Por el doctor Edgardo Gaitán
 
Felipe siempre fue una persona modelo, sin embargo, hoy lloré en su sepelio.

De niño era el orgullo de su madre, quien siempre hablaba de sus buenas calificaciones, inmejorable conducta y buenos sentimientos. Hasta en la secundaria fue destacado estudiante; de hecho fue tan bueno que se ganó una beca a Bélgica para estudiar ingeniería y aún allá ganó honores.
Fotos/KRT
 


A los 24 años se casó con una chica maravillosa llamada Argentina y al año nació su primer hijo, Edmundo. Claro, con las nuevas responsabilidades solicitó y obtuvo rápidamente un ascenso en su trabajo y al poco tiempo, dada su gran capacidad laboral, se volvió “el alma” de su empresa y llegaron otros ascensos. Total, a los cinco años de trabajo había incrementado tanto los éxitos de su empresa que le solicitaron que se convirtiera en socio. “¡Oh!, esto es la gloria”, decía Felipe.

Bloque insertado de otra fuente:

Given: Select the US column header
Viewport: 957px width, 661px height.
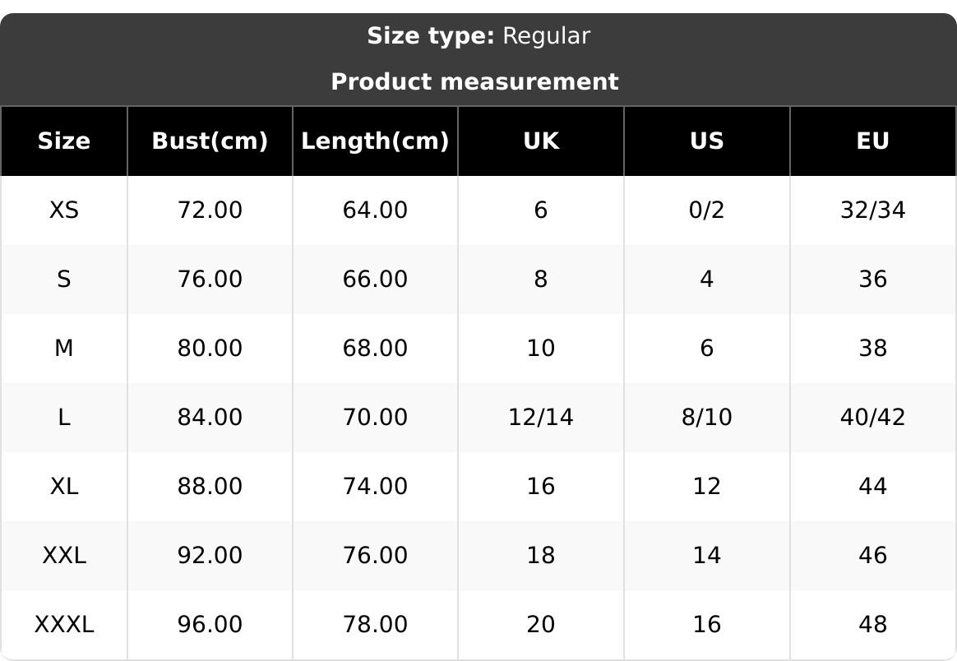Looking at the screenshot, I should click(706, 141).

Pero como todas las glorias tienen su contrapeso con algún infierno, Felipe salía de casa antes del amanecer y volvía después de avanzada la noche. Argentina le solía decir en tono de broma y en serio que se sentía como la novia de Batman, pues solo le veía por las noches. Por supuesto, su hijo estaba dormido cuando Felipe salía de casa y ya se había vuelto a dormir cuando regresaba.

El humor de Felipe cambió y se hizo un hombre de pensamiento rígido y de duro trato a sus compañeros y al final hasta a su familia. Esto se reflejó en su propio cuerpo, que se rebelaba ante el maltrato que se infringía a sí mismo. Pronto el dolor del cuello y la parte trasera de la cabeza se volvieron cotidianos y con estos también se volvió peor su mal humor.

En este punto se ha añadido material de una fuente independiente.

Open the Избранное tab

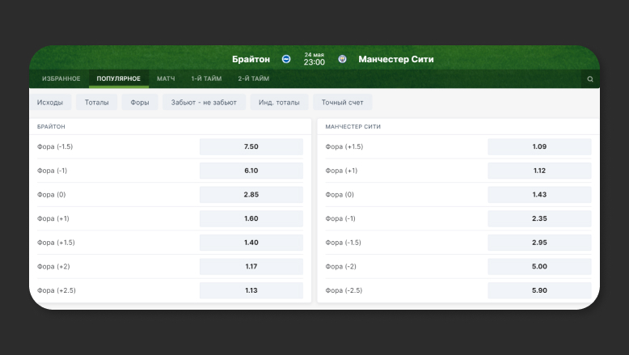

Esta es la historia de Felipe, pero es también la historia de miles de hombres y mujeres que terminan perdiendo su salud debido a la mala distribución de los roles y papeles que componen nuestra vida. Todos tenemos diferentes roles: hijo, padre, esposo, compañero de trabajo, etc. Pero el problema comienza cuando la atención de uno de estos roles acapara todo nuestro tiempo y esfuerzo. Al no atender a los demás roles se deterioran como planta sin riego.

Podemos rastrear el origen del conflicto y llegar a que no construimos una definición personal de éxito al que podamos adherirnos en el tiempo de máxima tensión.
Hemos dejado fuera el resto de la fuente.